Ellie coerces Andy into escorting her out to the farm to deliver a box full of makeup and lotion to a delighted Frankie. Her attempt to help is thwarted by Farmer Flint, who doesn’t take kindly to Ellie’s interference, but Ellie refuses to back down no matter how many times Andy or Flint tells her it’s not her business. There is something marvelous about the tiny Elinor Donahue facing off with the 6’3”, alarmingly imposing R.G. Armstrong, who played Frankie’s father. Ellie is daring in those scenes, refusing to allow herself to be intimidated.
The ultimate resolution to the episode involves Ellie convincing Barney to retrieve Frankie from the farm, so that she can give Frankie a makeover and show Frankie’s father how happy it makes her. Once again though, the show undermines Ellie’s agency by having Andy’s intervention save the day. The farmer doesn’t relent until Andy points out that his daughter could be put to better use as a potential wife to an able farmhand than as a farmhand herself. It’s a fairly backwards note to end on, and it’s wildly out of character that the independent and career-minded Ellie wouldn’t find issue with Andy’s pitch.
Ellie appears just one more time after “Ellie Saves A Female.” Then she was simply never heard from again.
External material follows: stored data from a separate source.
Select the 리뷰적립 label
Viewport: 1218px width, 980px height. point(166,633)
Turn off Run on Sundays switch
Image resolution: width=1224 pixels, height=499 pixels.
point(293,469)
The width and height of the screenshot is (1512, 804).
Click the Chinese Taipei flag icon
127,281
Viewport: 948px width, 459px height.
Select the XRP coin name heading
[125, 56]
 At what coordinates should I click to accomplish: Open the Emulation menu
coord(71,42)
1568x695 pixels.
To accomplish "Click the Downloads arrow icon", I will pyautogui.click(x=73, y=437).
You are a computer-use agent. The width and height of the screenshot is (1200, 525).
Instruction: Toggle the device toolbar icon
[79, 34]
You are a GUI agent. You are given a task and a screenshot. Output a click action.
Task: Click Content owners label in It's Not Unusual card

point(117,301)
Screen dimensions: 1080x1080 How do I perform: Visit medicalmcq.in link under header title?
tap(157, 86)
Donahue asked to be let out of her contract for personal reasons that related to her divorce from her first husband and exhaustion—she had been more or less continuously working since she was a child—and Griffith didn’t argue. Donahue said in her interview with the Archive of American Television that if Griffith had asked her stay, she would have said yes because at the time she “needed to be needed,” but no one challenged her decision.
It’s not surprising. In her twelve episodes, Ellie challenged Andy and Mayberry more than any of the opportunistic criminals that would roll into town over the next seven seasons. She provided a source of internal, culturally current conflict that didn’t jive with the show tonally. The Andy Griffith Show was never designed to carry the weight of social commentary and the character of Ellie wasn’t designed to do anything else. If they had taken away her integrity, her outspokenness, and her feminist leanings nothing would have been left—Donahue was right, she wasn’t funny. But she still brought something valuable to the show.
After Donahue departed, the themes of feminism occasionally cropped up from time to time (most notably in season two’s “The Perfect Female” where Andy’s date out-shoots him), but The Andy Griffith Show largely settled in for the long haul as a quirky, small-town-set buddy comedy and ode to father/son relationships. It’s fondly remembered for that—and justly so—but that first season and Ellie Walker stand as curiosity pieces of the more complicated Mayberry that might have been.